**TEXTE À LIRE**:
Bien aimés dans le Christ Jésus, « Amen, je vous le dis : tout ce que vous aurez lié sur la terre sera lié dans le ciel, et tout ce que vous aurez délié sur la terre sera délié dans le ciel », (lier et délier) est une image de l’AT souvent utilisée par les rabbins de l’époque. Cela signifie la capacité d’accepter quelqu’un dans la communauté ou de l’exclure. C’est aussi ce que l’ont compris les premières communautés dont les membres étaient tous juifs. La notion de péché, comme offense à Dieu qui a aussi besoin du pardon de Dieu, telle que nous le comprenons aujourd’hui, n’a pas fait l’objet de réflexion dans la première communauté. Il ne s’agit pas d’un pouvoir conféré par Dieu pour pardonner les péchés considérés comme des offenses contre Lui.
« Tout ce que vous liez sur terre… » (Mt 18,17-18). Il y a deux dimanches, après la profession de Simon Pierre à Césarée de Philippe, Jésus s’adressait à lui et aux disciples avec presque les mêmes mots. A qui revient le pouvoir de décider ? Simon Pierre ou la communauté ? L’apôtre Pierre agit comme le chef de la communauté et le contexte nous enseigne que ce sont les individus qui doivent respecter l’avis de la communauté et non l’inverse.

**CONSIGNE 1**: Les affirmations suivantes concordent-elles avec le texte sur le pouvoir de lier et de délier ? Répondez par oui ou non pour chacune, en citant mot pour mot les termes décisifs du texte. (a) L'image de lier et délier vient de l'Ancien Testament et était souvent employée par les rabbins de l'époque. (b) La première communauté avait déjà réfléchi à la notion de péché comme offense à Dieu. (c) Le contexte enseigne que la communauté doit respecter l'avis des individus.
**CONSIGNE 2**: Rédigez, s'il vous plaît, la suite du texte sur le pouvoir de lier et de délier, à partir de sa dernière phrase.

**DONNÉES FOURNIES**:
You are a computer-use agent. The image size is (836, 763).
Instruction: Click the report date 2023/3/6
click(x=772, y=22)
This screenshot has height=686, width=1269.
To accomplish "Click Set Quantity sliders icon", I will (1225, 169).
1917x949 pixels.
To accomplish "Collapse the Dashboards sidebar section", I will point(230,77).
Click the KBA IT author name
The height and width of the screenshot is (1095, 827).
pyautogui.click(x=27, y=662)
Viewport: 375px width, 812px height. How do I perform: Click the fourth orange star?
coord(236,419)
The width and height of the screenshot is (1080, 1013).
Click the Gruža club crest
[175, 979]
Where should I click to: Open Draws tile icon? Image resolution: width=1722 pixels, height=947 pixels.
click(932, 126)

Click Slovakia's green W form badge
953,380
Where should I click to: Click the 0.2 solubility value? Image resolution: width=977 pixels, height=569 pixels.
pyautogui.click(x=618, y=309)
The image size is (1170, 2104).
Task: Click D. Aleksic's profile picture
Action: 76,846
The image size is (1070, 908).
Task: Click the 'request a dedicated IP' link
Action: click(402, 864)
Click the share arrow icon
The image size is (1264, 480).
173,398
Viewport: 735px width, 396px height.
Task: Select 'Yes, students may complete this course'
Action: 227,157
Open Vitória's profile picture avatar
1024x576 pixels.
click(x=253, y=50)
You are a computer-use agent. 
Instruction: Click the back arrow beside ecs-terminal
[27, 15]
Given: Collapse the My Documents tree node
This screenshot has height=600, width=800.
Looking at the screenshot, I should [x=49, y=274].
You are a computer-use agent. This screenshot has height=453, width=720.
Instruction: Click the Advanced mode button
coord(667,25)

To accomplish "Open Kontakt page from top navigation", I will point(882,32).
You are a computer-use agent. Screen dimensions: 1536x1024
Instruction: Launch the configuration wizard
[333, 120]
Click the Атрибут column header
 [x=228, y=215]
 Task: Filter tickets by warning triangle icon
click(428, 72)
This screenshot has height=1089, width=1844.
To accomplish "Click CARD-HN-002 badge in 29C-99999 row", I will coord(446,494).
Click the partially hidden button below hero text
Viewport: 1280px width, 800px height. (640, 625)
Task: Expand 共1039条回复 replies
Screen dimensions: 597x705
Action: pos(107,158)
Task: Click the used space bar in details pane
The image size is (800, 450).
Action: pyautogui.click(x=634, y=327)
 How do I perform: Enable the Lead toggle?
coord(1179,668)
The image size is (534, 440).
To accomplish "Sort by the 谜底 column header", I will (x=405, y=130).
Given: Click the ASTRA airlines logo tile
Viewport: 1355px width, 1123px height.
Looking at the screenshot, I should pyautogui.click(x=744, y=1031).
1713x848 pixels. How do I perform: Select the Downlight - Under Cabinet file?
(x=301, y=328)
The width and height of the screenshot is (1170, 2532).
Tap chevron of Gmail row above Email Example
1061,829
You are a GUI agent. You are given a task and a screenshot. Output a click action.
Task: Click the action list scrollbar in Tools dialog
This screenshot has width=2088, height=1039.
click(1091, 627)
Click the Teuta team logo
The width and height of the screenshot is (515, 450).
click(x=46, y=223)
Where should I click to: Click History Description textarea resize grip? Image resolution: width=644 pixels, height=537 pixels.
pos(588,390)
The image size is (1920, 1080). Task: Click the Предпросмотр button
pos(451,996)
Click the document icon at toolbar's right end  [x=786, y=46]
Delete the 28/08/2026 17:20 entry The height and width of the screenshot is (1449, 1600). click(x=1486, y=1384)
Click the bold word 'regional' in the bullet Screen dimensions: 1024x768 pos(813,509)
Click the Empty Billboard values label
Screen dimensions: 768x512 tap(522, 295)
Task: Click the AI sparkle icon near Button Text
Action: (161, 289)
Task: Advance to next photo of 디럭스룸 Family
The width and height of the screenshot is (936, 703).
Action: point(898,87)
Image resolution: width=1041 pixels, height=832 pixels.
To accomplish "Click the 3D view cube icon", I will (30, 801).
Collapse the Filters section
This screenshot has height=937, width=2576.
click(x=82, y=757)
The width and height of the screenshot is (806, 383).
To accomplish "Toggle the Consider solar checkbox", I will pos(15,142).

**CORRIGÉ 1**:
(a) Oui : « est une image de l’AT souvent utilisée par les rabbins de l’époque ».
(b) Non : « n’a pas fait l’objet de réflexion dans la première communauté ».
(c) Non : « ce sont les individus qui doivent respecter l’avis de la communauté et non l’inverse ».

**CORRIGÉ 2**:
« Quand deux ou trois sont réunis en mon nom, je suis là, au milieu d’eux » (Mt 18,19-20) : Dieu est identifié à chacune de ses créatures, mais il ne se manifeste que lorsqu’il y en a au moins deux (communautés). La relation amoureuse est le seul cadre idéal pour que Dieu soit présent. Il s’agit de s’identifier à l’attitude de Jésus, c’est-à-dire de rechercher uniquement le bien de l’homme/femme, de la vraie religion qui est l’humanité. Par conséquent, la communauté est la dernière instance de nos relations avec Dieu. Et son objectif est l’entraide pour atteindre la plénitude humaine. Dans ce sens que l’Église est sacrement (signe) du salut pour tous/toutes.
Que devant la Lumière du Verbe et l’Esprit de Grâce se dissipent les ténèbres du péché et la Nuit de l’incroyance. Et que l’Amour de Jésus habite dans nos cœurs. Amen.
P. Roméo Yémso, Svd.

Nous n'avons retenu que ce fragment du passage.